Все, пролетел маскарад, развязались бантики,
переменились воды твоей атлантики –
катят на берег, свинцовые и соленые –
а когда я уезжал, они были зеленые.
Дом обветшал, и старый посох колодника
искривился в руках мореплавателя и плотника.
А ведь шагать осталось меньше, чем пройдено...
Что же, взгляни мне в глаза, дорогая Родина,
что в них? усталые, серые, воспаленные...

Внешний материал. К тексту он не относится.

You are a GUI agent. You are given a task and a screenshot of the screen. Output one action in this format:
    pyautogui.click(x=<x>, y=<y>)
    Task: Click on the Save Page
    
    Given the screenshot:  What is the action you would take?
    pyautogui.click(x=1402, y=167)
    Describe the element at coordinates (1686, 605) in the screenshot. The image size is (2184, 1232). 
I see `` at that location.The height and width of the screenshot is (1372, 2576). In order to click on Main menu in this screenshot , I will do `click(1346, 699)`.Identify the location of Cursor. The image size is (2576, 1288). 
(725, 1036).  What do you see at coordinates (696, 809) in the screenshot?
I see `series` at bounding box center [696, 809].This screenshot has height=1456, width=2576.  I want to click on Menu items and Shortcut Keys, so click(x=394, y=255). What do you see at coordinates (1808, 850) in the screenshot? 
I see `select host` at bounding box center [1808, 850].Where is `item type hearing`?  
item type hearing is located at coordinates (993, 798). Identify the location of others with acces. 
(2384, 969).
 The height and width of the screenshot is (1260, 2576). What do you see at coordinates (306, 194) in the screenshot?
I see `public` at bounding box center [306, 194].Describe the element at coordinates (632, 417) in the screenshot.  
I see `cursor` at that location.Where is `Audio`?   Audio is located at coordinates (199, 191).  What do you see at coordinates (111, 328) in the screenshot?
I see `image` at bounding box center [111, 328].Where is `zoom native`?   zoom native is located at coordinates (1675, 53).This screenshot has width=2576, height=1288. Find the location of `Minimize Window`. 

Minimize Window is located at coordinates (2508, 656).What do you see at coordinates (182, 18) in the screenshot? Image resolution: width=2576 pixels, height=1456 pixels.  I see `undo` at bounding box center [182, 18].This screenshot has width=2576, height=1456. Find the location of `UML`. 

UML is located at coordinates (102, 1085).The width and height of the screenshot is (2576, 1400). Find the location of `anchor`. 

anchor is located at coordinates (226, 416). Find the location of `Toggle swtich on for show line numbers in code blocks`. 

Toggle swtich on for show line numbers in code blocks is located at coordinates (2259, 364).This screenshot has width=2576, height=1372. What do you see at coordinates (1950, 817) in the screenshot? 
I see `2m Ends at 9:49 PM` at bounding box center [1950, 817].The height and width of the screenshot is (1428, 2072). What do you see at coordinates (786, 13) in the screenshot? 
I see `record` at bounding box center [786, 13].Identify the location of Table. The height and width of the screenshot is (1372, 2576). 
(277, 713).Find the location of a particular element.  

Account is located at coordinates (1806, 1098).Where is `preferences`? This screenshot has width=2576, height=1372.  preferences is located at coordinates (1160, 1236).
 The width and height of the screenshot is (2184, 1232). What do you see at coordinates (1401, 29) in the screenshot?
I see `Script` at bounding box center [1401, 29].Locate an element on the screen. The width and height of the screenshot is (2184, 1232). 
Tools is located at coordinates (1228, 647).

А когда я уезжал, они были зеленые.
* * *
Оранжевым и красным светом
горят осенние цветы,
но между осенью и летом
есть искорка, и это ты.
Под нами протекает речка,
и циннии еще в цвету,
и ты стоишь, пряма, как свечка,
меж берегами на мосту.
Я тем счастливее, чем ближе,
чем меньше между нас границ.
Я не смотрю, я просто вижу
твой силуэт из-под ресниц.
И лето, и весну, и осень
я буду на тебя смотреть,
а что любовь горит – и бог с ней.
Ей так положено гореть.
Как свечку я ее поставил
границей мира своего.
Как говорил апостол Павел,
любовь не ищет своего:
Не тратит силы на надежду,
не обвиняет, не корит,
Но лишь стоит миров двух между
и синим пламенем горит.
Черная молния
Семью цветами полыхали
и в поле зрения росли,
на весь квартал благоухали –
остановиться не могли.
Вдоль всех обочин цвел цикорий
и хорохорился пырей,
цепляясь за квадратный корень
пушистой липы во дворе.
В ночи гремели водостоки
и лужи были до колен,
но утром небо на востоке
светилось, как ацетилен.
И пахла ночь аперитивом,
и сквозь дрожащие листы
мелькало солнце негативом,
черноволосое, как ты.
Твоя квартира в центре мира
и кожа как карбид бела, –
в пятнадцать струн звучала лира,
остановиться не могла.
За лацканы цепляла душу,
да так, что не уйти назад,
необычайна, словно груша
у входа в яблоневый сад.
И не уместится в тетрадке,
как день бежал, а ливень шел,
как все дрожало в лихорадке
и слишком было хорошо.
Но этого не бросить за борт,
не зачеркнуть, – не потому ль
октябрь глядит на юго-запад,
где продолжается июль.
И невдомек, что все застыло,
что мерзнут сами холода,
и все, что летом с нами было, –
не путеводная звезда,
не именины небосклона
и не судьбы веселый знак,
но фронт грозы, и центр циклона,
и черной молнии зигзаг.
* * *
Телеологически жива,
как вы затоптать не рвитесь,
прорастет зеленая трава
через головы поэтов и правительств.
Быть счастливым дольше, чем полдня,
а не изнывать в тоске и страхе
до сих пор не вынудил меня
ни один на свете амфибрахий.
Только ты могла – точнее, вы –
дать мне счастье быть самим собою
перед тем как стать листом травы
и уткнуться в небо голубое.
Собираясь в дальние края,
стоило любить и задыхаться,
потому что песенка моя
будет в этом мире колыхаться.
* * *
В автобусе прогретом
у дальнего села
сидел я прошлым летом.
И ты со мной была.
Глядела вслед селенью,
цветок в руке вертя,
и на моих коленях
уснула, как дитя.
И в эту четверть часа,
покуда ты спала,
я думал не о счастье,
которым ты была,
которое фиалкой
цвело в моих руках –
я думал, как ни жалко,
о разных пустяках.
О барбадосской розе,
открытии границ,
о философской прозе
в четыреста страниц,
о шифере на крыше,
о елочных шарах,
о коврике для мыши,
о глупых комарах.
Я после пожалею,
что думал не о том:
о липовой аллее,
о лошади с хвостом,
о кошках и подушках,
фиалках и плащах,
о глупых, простодушных,
сиреневых вещах.
И птица встрепенулась
и прыгала в окне.
А после ты проснулась
и улыбалась мне.
* * *
Из наших встреч растет трава –
ничто не может длиться вечно.
Остались лишь мои слова,
но в них ты так же безупречна.
Прекрасен летний день в Крыму
И карусельное круженье,
Но я не знаю, почему
прекрасно их изображенье.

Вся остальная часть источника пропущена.